Tuesday 29 October 2013

Pussies Don't Riot in Dharamsala

October 26 was a fine Saturday. The sky was blue and the mountain air crisp. I was on my way to the screening of Pussy Riot: A Punk Prayer, a documentary film on all-women Russian rock band Pussy Riot who fights for LGBT rights and opposes Vladimir Putin’s curb on basic freedom in Russia. The screening of the film was at the Club House located in the center of McLeod Ganj.

Over nine thousand exile Tibetans take refuge in Dharamsala and McLeod Ganj, where His Holiness the Dalai Lama resides, can perhaps be termed as the Mecca of exile Tibet.

In the theatre, however, there were four Tibetans, ten Indians and about eighty foreigners. Just to make sure the numbers were correct, I looked around a few times and counted – 4 Tibetans, 10 Indians and over eighty Injis.

Pussy Riot: A Punk Prayer was one of many films screened during the Dharamsala International Film Festival (DIFF), a non-profit undertaking presented by White Crane Arts & Media Trust that Tenzing Sonam and Ritu Sarin founded two years ago.

The festival aims to bring high quality, independent films along with their filmmakers from around the world to Dharamshala in order to enrich knowledge and understanding of other societies, cultures and ideas; and to promote and encourage local filmmaking talent by organizing special screenings and masterclasses.

It also aims to promote contemporary art, cinema and independent media practices in the Himalayan region by creating spaces and opportunities to nurture, encourage and develop contemporary forms of creative expression.

Art, the German poet and playwright, Bertolt Brecht, wrote ‘is not a mirror to reflect reality, but a hammer with which to shape it’. For people such us, who are engaged in resistance against occupation and at the same time asserting our identity, art is indeed a hammer to shape our reality.
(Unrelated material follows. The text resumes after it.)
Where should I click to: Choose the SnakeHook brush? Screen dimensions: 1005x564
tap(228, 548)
Art is neither an elitist hobby nor an obsession of a few recluses. It bubbles in the street corners and within the walls of our rented rooms. All we need to know its existence is a little awareness and patience.

Furthermore, art should and must necessarily be a part of our non-violent struggle for freedom. Creative resistance such as Lhakar Movement that evolved from inside Tibet in the aftermath of Spring Uprising in 2008 is an ingenious tactic that has large practical applications both in and outside Tibet. Especially when used to assert Tibetan identity and representation, Lhakar Movement is an art applied and perfected.
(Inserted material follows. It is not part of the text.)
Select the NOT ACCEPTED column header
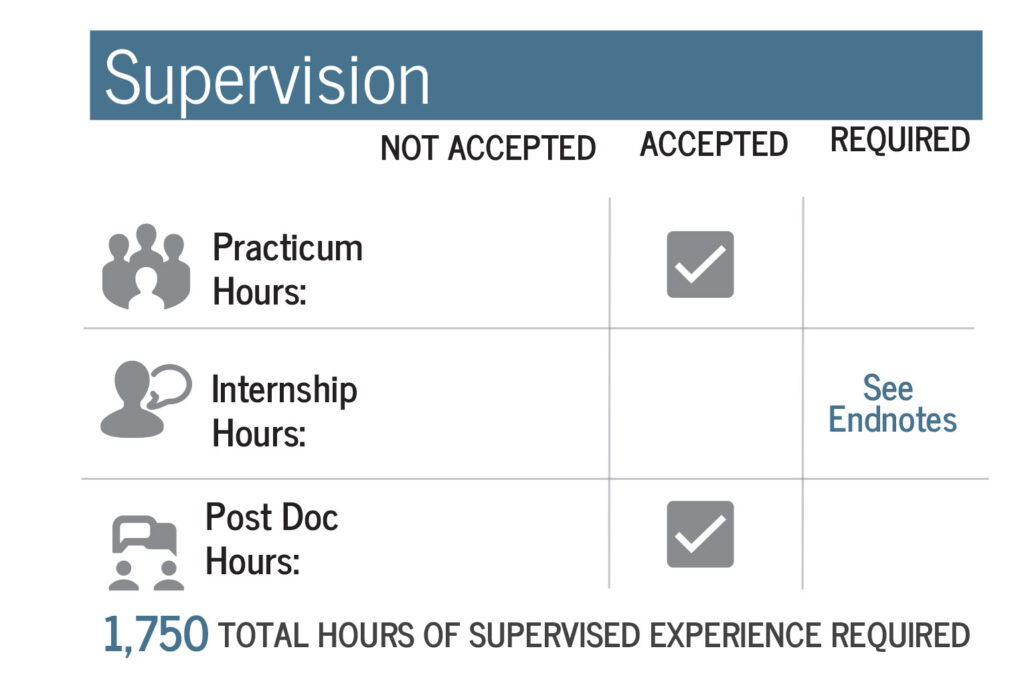 [488, 148]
But to be even more innovative in non-violent strategies, there is a great need to understand larger issues and resistance movements taking place elsewhere in the world. Many films, including Jai Bhim Comrade, a fantastic documentary on India’s class politics, Gulabi Gang, which documents a band of women fighting for Dalits and women’s rights, and Ai Weiwei: Never Sorry were shown during the festival. These documentaries link us to battles for freedom raging elsewhere.

On 27 October before the screening of With You Without You, I was having tea with some friends. One of them looked around and said, ‘Very little Tibetan crowd. More should come to watch these great films.’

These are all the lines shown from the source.